Discussion in 'Hardware' started by BellWeather, Mar 14, 2010.

  1. Excellent article and something to be aware of for new builds that don't want bloatware but only XP!



    http://arstechnica.com/microsoft/ne...-fun-for-xp-users.ars?comments=1#comments-bar



    From the comments section of the article:


    Windows XP works just fine with properly aligned partitioned drives. The only part it fails with them is with the initial "blue screen" install process as that is hard-coded for the 63rd 512byte offset. But you can get around it. I know this because when I worked at HP we had this issue. Microsoft's solution was some registry tricks in WinPE to format the drive the "XP" way, but we found ways around it while maintaining the proper alignment.

    The trick we used was:
    1) Install XP first
    2) ImageX XP to another HDD or over the network
    3) Reformat the drive and install Vista
    4) Copy XP to the hard disk
    5) Setup bcdedit to dualboot XP

    And for just XP we would skip the Vista install but use the new Vista bootloader as opposed to ntldr. It worked just fine, and we got the "faster" properly aligned partitions.

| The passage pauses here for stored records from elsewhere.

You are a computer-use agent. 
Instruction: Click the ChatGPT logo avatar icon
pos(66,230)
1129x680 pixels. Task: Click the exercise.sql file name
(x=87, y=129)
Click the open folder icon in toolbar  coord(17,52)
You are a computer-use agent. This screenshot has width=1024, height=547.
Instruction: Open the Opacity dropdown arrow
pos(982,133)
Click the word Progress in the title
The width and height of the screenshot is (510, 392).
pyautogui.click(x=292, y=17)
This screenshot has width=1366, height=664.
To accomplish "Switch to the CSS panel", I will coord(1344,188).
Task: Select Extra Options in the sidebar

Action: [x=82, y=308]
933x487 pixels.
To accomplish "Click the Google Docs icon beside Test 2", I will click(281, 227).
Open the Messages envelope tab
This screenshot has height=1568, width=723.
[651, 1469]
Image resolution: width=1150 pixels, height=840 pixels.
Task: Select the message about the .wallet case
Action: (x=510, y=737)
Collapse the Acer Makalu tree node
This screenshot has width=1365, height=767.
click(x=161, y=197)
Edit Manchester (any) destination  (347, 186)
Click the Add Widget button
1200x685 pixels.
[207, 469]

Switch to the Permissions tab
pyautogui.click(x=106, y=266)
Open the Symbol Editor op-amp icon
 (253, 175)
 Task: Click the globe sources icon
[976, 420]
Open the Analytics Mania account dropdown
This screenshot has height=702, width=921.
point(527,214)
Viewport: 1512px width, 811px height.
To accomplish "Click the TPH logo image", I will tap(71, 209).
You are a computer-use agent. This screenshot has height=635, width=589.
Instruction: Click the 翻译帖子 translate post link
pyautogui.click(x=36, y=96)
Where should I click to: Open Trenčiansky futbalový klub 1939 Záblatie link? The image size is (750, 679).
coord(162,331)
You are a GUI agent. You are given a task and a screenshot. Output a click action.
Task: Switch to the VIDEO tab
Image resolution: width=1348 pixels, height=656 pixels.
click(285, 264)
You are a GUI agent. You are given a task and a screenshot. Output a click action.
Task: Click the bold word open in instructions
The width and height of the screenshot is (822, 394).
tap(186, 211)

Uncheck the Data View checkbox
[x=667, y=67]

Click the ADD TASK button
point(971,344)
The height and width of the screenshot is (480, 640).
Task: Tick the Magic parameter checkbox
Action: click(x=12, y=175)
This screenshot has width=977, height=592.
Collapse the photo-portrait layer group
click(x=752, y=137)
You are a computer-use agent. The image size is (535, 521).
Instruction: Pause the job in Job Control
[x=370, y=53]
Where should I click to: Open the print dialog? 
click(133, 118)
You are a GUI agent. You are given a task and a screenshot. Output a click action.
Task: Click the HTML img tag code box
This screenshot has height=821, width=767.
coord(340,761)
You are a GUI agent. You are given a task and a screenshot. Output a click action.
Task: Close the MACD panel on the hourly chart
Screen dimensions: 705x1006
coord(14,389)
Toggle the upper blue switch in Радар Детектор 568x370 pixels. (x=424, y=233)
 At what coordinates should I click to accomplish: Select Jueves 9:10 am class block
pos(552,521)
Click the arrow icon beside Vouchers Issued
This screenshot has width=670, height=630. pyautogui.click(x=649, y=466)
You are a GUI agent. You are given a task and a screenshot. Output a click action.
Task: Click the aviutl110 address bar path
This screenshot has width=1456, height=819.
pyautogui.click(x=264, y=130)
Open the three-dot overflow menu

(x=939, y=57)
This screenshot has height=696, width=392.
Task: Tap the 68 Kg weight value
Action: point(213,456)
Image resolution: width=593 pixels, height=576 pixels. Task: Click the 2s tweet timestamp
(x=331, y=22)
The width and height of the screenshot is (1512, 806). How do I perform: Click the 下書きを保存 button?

    http://support.microsoft.com/kb/923332
    http://support.microsoft.com/kb/931760
     
  2. It's my understanding that simply tweaking the cluster size from 512 byte to 4K with Partition Magic, Acronis Disk Director (or similar utilities) is not enough: Is this correct?
     
  3. jprad

    jprad

    Correct. It's due to XP boot partitions starting on the 63rd 512b sector, which is one sector short of a 4096b boundary.
     
  4. WD has made an "alignment utility" for XP users.